Kurt Cobain, 32 años después: el ícono del grunge que sigue siendo bandera de una generación
Un 5 de abril de 1994, Kurt Cobain tomó la decisión más trágica de su vida. El líder de Nirvana, sumido en una profunda depresión y en su lucha contra la adicción a la heroína, se quitó la vida de un disparo de escopeta en la cabeza en el invernadero de su casa en Seattle. Tenía apenas 27 años y pasó a engrosar el fatídico "Club de los 27", al que ya pertenecían Jimi Hendrix, Janis Joplin, Jim Morrison y, más tarde, Amy Winehouse.
Su cuerpo fue encontrado recién el 8 de abril por un electricista que llegó a instalar un sistema de seguridad, junto a él, una carta de despedida que cerraba con una frase que se volvería emblema: "Es mejor arder que apagarse lentamente", un verso de Neil Young.
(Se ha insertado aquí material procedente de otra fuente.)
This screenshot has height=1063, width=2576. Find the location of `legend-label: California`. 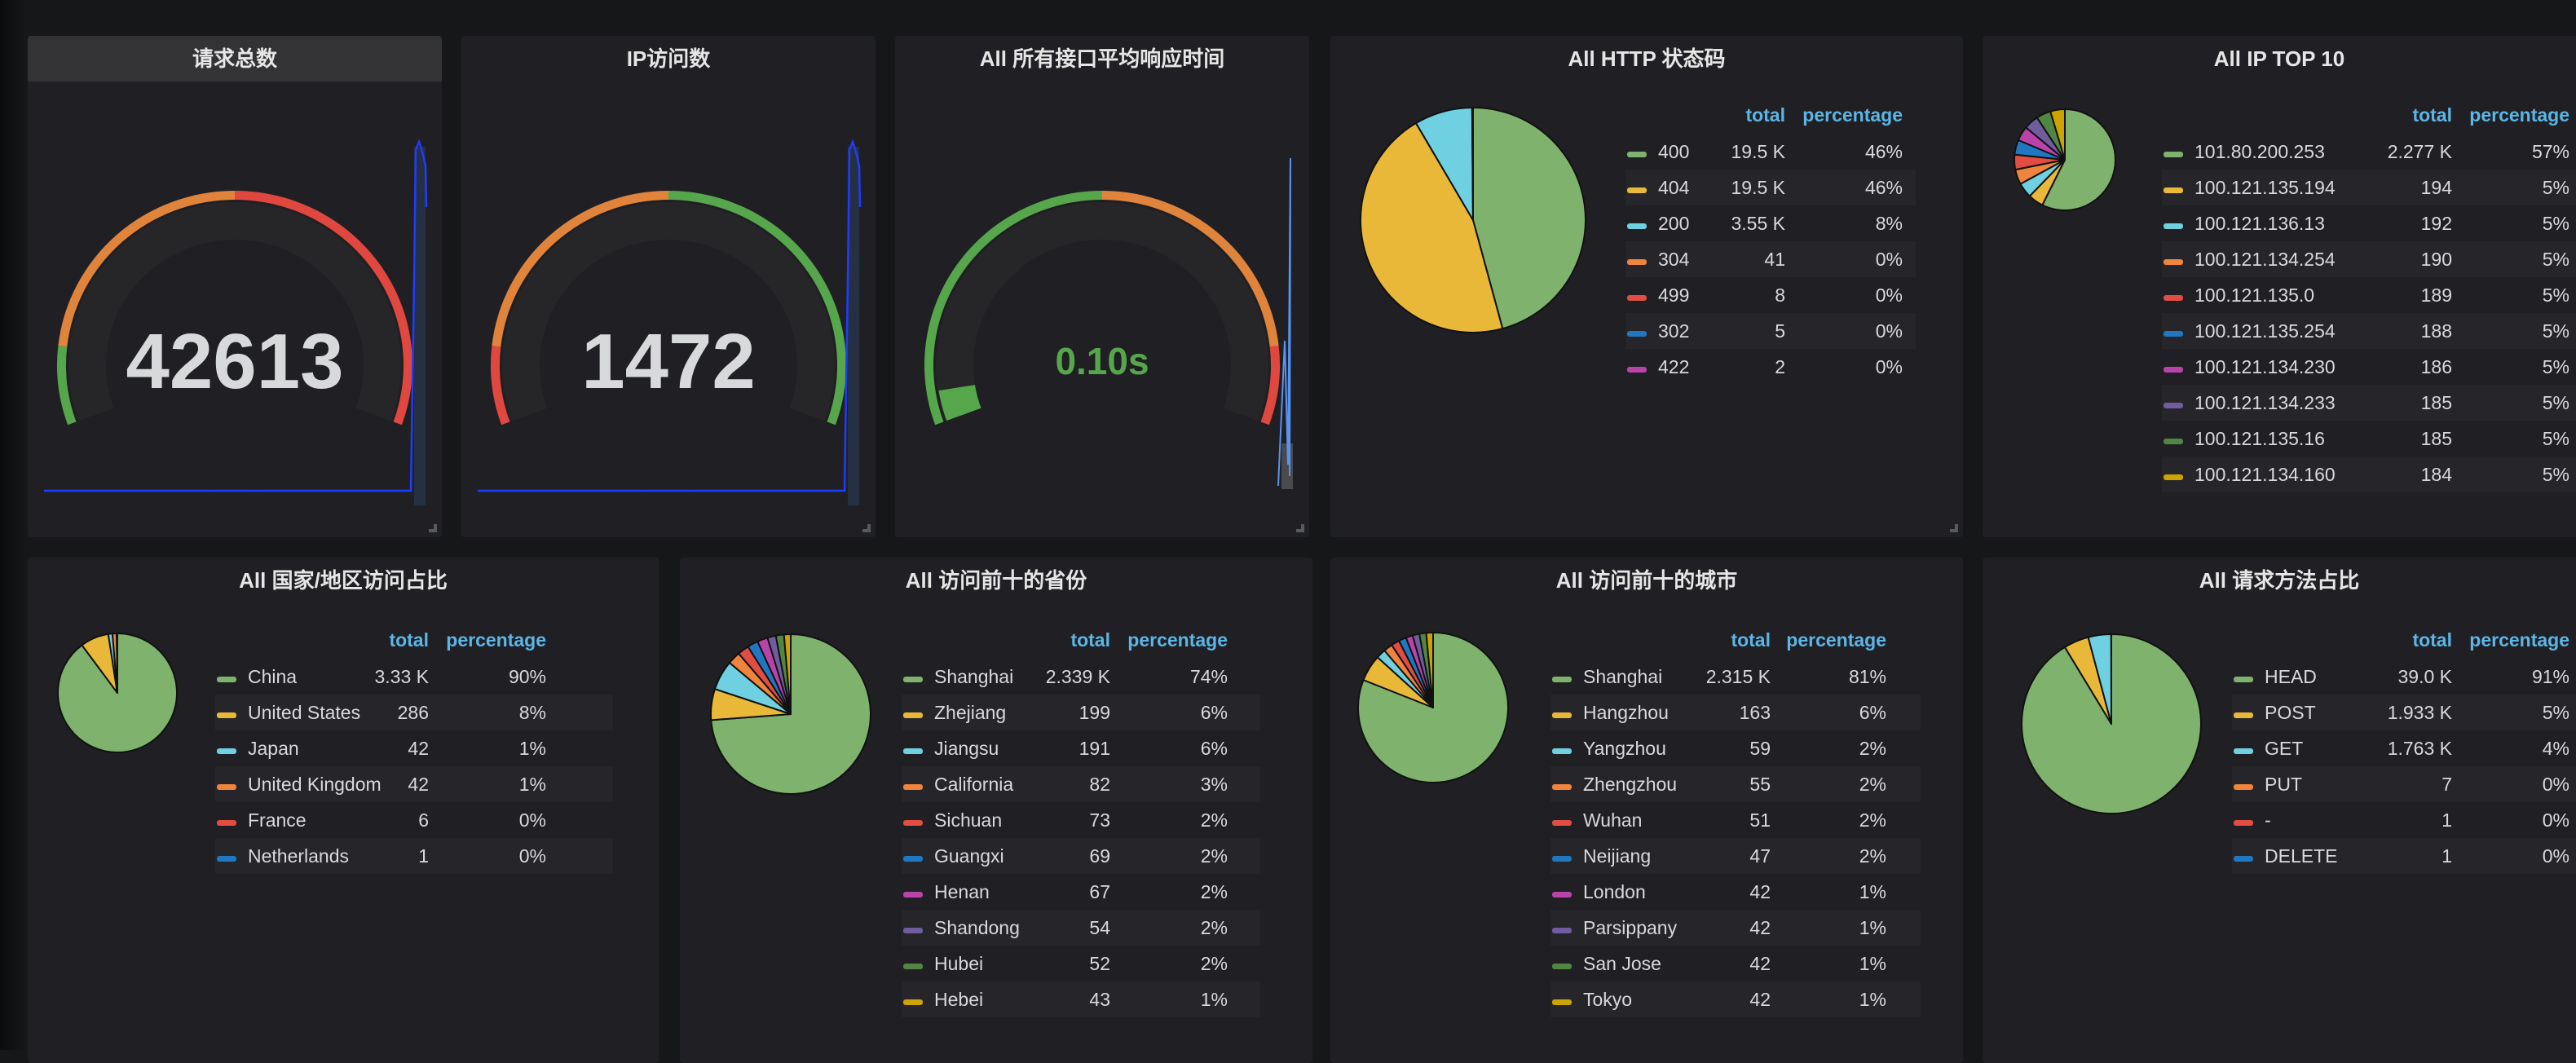

legend-label: California is located at coordinates (973, 785).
En esa misiva, Cobain escribió: "Lo tengo todo, todo. Y lo aprecio, pero desde los siete años odio a la gente en general (...) Se me acabó la pasión, y es mejor quemarse que apagarse lentamente".
El suceso conmocionó al mundo y marcó el final abrupto de Nirvana, la banda que había revolucionado la música a principios de los 90 con "Nevermind" (1991), el disco que desplazó a Michael Jackson del primer puesto del Billboard y vendió más de 35 millones de copias. Dave Grohl, su compañero en Nirvana y líder de Foo Fighters, lo definió como el mejor compositor de nuestra generación.
A 32 años de su partida, la música de Kurt Cobain no solo sobrevive sino que se reinventa en cada nueva generación que descubre el poder de "Smells Like Teen Spirit". La revista Spin lo ubicó recientemente como el artista más impactante de los últimos 40 años, por encima de Madonna y Prince, confirmando que su figura, como la de todo mito, trasciende el tiempo y sigue inspirando a quienes encuentran en el grunge una forma de canalizar la angustia.